STATED TASK: Can you update the material below so that "Viewport" becomes "Window" everywhere it appears, with nothing else changed?

— begin WORKING DATA —

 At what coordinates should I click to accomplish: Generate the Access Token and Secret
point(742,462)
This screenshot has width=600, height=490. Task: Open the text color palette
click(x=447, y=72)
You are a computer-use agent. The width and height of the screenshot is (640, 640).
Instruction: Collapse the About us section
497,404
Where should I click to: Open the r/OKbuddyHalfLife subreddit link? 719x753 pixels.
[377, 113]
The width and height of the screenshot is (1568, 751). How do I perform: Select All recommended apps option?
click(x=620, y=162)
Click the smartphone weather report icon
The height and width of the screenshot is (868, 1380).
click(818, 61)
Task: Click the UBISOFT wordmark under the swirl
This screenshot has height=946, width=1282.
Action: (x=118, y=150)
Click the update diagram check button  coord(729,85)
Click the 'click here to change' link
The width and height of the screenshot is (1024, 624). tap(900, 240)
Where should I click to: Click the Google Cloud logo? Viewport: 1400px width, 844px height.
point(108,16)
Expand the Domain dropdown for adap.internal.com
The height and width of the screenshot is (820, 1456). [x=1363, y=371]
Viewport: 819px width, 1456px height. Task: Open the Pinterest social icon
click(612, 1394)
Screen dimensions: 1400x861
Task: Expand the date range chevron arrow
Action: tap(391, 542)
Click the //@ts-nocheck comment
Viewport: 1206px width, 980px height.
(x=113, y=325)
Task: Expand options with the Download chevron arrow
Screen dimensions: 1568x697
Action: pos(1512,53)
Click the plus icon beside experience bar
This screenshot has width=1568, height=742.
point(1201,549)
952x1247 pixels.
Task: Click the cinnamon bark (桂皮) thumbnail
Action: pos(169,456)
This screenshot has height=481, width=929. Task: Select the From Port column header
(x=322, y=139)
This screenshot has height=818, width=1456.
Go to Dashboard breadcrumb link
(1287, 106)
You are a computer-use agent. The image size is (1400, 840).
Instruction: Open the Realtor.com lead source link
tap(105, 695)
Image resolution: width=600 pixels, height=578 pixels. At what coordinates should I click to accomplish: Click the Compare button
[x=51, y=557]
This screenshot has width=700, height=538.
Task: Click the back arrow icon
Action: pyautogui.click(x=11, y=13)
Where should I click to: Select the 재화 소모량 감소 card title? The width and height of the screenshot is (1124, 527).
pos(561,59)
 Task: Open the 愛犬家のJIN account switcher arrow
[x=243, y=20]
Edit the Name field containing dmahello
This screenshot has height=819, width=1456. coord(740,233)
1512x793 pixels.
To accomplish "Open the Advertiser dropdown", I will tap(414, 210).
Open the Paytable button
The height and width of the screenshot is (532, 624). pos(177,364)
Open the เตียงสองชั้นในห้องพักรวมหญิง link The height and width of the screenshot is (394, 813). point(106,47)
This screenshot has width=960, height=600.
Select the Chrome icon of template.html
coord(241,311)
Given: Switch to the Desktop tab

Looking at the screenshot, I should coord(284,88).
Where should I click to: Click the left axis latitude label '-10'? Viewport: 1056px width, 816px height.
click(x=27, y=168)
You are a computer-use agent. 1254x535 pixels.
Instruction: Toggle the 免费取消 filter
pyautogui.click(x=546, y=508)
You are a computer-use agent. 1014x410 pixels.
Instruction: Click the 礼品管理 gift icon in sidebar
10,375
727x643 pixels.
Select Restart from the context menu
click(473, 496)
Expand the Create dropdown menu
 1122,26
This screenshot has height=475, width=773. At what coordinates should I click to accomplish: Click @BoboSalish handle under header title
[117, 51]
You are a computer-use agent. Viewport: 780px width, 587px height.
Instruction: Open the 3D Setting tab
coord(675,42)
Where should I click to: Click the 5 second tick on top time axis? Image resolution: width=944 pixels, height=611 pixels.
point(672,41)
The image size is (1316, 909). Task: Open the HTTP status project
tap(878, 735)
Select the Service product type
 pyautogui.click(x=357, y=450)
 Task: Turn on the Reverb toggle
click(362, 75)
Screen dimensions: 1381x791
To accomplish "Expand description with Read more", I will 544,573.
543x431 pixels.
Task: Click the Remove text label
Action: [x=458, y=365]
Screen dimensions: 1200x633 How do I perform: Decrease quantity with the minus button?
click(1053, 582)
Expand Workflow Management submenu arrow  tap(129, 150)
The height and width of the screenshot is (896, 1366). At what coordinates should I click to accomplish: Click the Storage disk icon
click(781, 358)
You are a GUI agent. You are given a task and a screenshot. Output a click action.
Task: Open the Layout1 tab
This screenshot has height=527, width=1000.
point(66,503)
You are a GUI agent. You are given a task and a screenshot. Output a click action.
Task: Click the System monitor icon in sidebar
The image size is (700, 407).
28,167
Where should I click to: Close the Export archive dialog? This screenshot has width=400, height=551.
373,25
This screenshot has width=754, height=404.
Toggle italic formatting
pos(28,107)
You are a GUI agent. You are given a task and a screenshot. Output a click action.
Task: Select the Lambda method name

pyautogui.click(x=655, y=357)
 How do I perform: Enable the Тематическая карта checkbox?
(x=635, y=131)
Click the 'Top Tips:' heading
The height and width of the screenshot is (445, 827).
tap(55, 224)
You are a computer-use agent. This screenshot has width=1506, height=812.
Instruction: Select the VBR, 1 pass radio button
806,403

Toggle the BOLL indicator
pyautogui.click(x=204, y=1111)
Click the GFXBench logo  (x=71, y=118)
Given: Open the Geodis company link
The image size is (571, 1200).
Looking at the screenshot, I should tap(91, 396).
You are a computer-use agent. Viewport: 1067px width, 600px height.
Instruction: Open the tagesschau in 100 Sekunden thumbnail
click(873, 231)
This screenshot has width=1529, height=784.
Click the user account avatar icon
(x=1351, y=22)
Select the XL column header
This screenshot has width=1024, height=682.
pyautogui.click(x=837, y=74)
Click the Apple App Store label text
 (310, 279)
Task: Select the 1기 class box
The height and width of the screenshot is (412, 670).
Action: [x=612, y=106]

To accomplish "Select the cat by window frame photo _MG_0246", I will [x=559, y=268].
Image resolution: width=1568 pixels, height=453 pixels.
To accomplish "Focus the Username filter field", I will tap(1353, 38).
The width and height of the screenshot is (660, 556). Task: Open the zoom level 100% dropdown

— end WORKING DATA —

REPLY TO THE TASK:
 At what coordinates should I click to accomplish: Generate the Access Token and Secret
point(742,462)
This screenshot has width=600, height=490. Task: Open the text color palette
click(x=447, y=72)
You are a computer-use agent. The width and height of the screenshot is (640, 640).
Instruction: Collapse the About us section
497,404
Where should I click to: Open the r/OKbuddyHalfLife subreddit link? 719x753 pixels.
[377, 113]
The width and height of the screenshot is (1568, 751). How do I perform: Select All recommended apps option?
click(x=620, y=162)
Click the smartphone weather report icon
The height and width of the screenshot is (868, 1380).
click(818, 61)
Task: Click the UBISOFT wordmark under the swirl
This screenshot has height=946, width=1282.
Action: (x=118, y=150)
Click the update diagram check button  coord(729,85)
Click the 'click here to change' link
The width and height of the screenshot is (1024, 624). tap(900, 240)
Where should I click to: Click the Google Cloud logo? Window: 1400px width, 844px height.
point(108,16)
Expand the Domain dropdown for adap.internal.com
The height and width of the screenshot is (820, 1456). [x=1363, y=371]
Window: 819px width, 1456px height. Task: Open the Pinterest social icon
click(612, 1394)
Screen dimensions: 1400x861
Task: Expand the date range chevron arrow
Action: tap(391, 542)
Click the //@ts-nocheck comment
Window: 1206px width, 980px height.
(x=113, y=325)
Task: Expand options with the Download chevron arrow
Screen dimensions: 1568x697
Action: pos(1512,53)
Click the plus icon beside experience bar
This screenshot has width=1568, height=742.
point(1201,549)
952x1247 pixels.
Task: Click the cinnamon bark (桂皮) thumbnail
Action: pos(169,456)
This screenshot has height=481, width=929. Task: Select the From Port column header
(x=322, y=139)
This screenshot has height=818, width=1456.
Go to Dashboard breadcrumb link
(1287, 106)
You are a computer-use agent. The image size is (1400, 840).
Instruction: Open the Realtor.com lead source link
tap(105, 695)
Image resolution: width=600 pixels, height=578 pixels. At what coordinates should I click to accomplish: Click the Compare button
[x=51, y=557]
This screenshot has width=700, height=538.
Task: Click the back arrow icon
Action: pyautogui.click(x=11, y=13)
Where should I click to: Select the 재화 소모량 감소 card title? The width and height of the screenshot is (1124, 527).
pos(561,59)
 Task: Open the 愛犬家のJIN account switcher arrow
[x=243, y=20]
Edit the Name field containing dmahello
This screenshot has height=819, width=1456. coord(740,233)
1512x793 pixels.
To accomplish "Open the Advertiser dropdown", I will tap(414, 210).
Open the Paytable button
The height and width of the screenshot is (532, 624). pos(177,364)
Open the เตียงสองชั้นในห้องพักรวมหญิง link The height and width of the screenshot is (394, 813). point(106,47)
This screenshot has width=960, height=600.
Select the Chrome icon of template.html
coord(241,311)
Given: Switch to the Desktop tab

Looking at the screenshot, I should coord(284,88).
Where should I click to: Click the left axis latitude label '-10'? Window: 1056px width, 816px height.
click(x=27, y=168)
You are a computer-use agent. 1254x535 pixels.
Instruction: Toggle the 免费取消 filter
pyautogui.click(x=546, y=508)
You are a computer-use agent. 1014x410 pixels.
Instruction: Click the 礼品管理 gift icon in sidebar
10,375
727x643 pixels.
Select Restart from the context menu
click(473, 496)
Expand the Create dropdown menu
 1122,26
This screenshot has height=475, width=773. At what coordinates should I click to accomplish: Click @BoboSalish handle under header title
[117, 51]
You are a computer-use agent. Window: 780px width, 587px height.
Instruction: Open the 3D Setting tab
coord(675,42)
Where should I click to: Click the 5 second tick on top time axis? Image resolution: width=944 pixels, height=611 pixels.
point(672,41)
The image size is (1316, 909). Task: Open the HTTP status project
tap(878, 735)
Select the Service product type
 pyautogui.click(x=357, y=450)
 Task: Turn on the Reverb toggle
click(362, 75)
Screen dimensions: 1381x791
To accomplish "Expand description with Read more", I will 544,573.
543x431 pixels.
Task: Click the Remove text label
Action: [x=458, y=365]
Screen dimensions: 1200x633 How do I perform: Decrease quantity with the minus button?
click(1053, 582)
Expand Workflow Management submenu arrow  tap(129, 150)
The height and width of the screenshot is (896, 1366). At what coordinates should I click to accomplish: Click the Storage disk icon
click(781, 358)
You are a GUI agent. You are given a task and a screenshot. Output a click action.
Task: Open the Layout1 tab
This screenshot has height=527, width=1000.
point(66,503)
You are a GUI agent. You are given a task and a screenshot. Output a click action.
Task: Click the System monitor icon in sidebar
The image size is (700, 407).
28,167
Where should I click to: Close the Export archive dialog? This screenshot has width=400, height=551.
373,25
This screenshot has width=754, height=404.
Toggle italic formatting
pos(28,107)
You are a GUI agent. You are given a task and a screenshot. Output a click action.
Task: Select the Lambda method name

pyautogui.click(x=655, y=357)
 How do I perform: Enable the Тематическая карта checkbox?
(x=635, y=131)
Click the 'Top Tips:' heading
The height and width of the screenshot is (445, 827).
tap(55, 224)
You are a computer-use agent. This screenshot has width=1506, height=812.
Instruction: Select the VBR, 1 pass radio button
806,403

Toggle the BOLL indicator
pyautogui.click(x=204, y=1111)
Click the GFXBench logo  (x=71, y=118)
Given: Open the Geodis company link
The image size is (571, 1200).
Looking at the screenshot, I should tap(91, 396).
You are a computer-use agent. Window: 1067px width, 600px height.
Instruction: Open the tagesschau in 100 Sekunden thumbnail
click(873, 231)
This screenshot has width=1529, height=784.
Click the user account avatar icon
(x=1351, y=22)
Select the XL column header
This screenshot has width=1024, height=682.
pyautogui.click(x=837, y=74)
Click the Apple App Store label text
 (310, 279)
Task: Select the 1기 class box
The height and width of the screenshot is (412, 670).
Action: [x=612, y=106]

To accomplish "Select the cat by window frame photo _MG_0246", I will [x=559, y=268].
Image resolution: width=1568 pixels, height=453 pixels.
To accomplish "Focus the Username filter field", I will tap(1353, 38).
The width and height of the screenshot is (660, 556). Task: Open the zoom level 100% dropdown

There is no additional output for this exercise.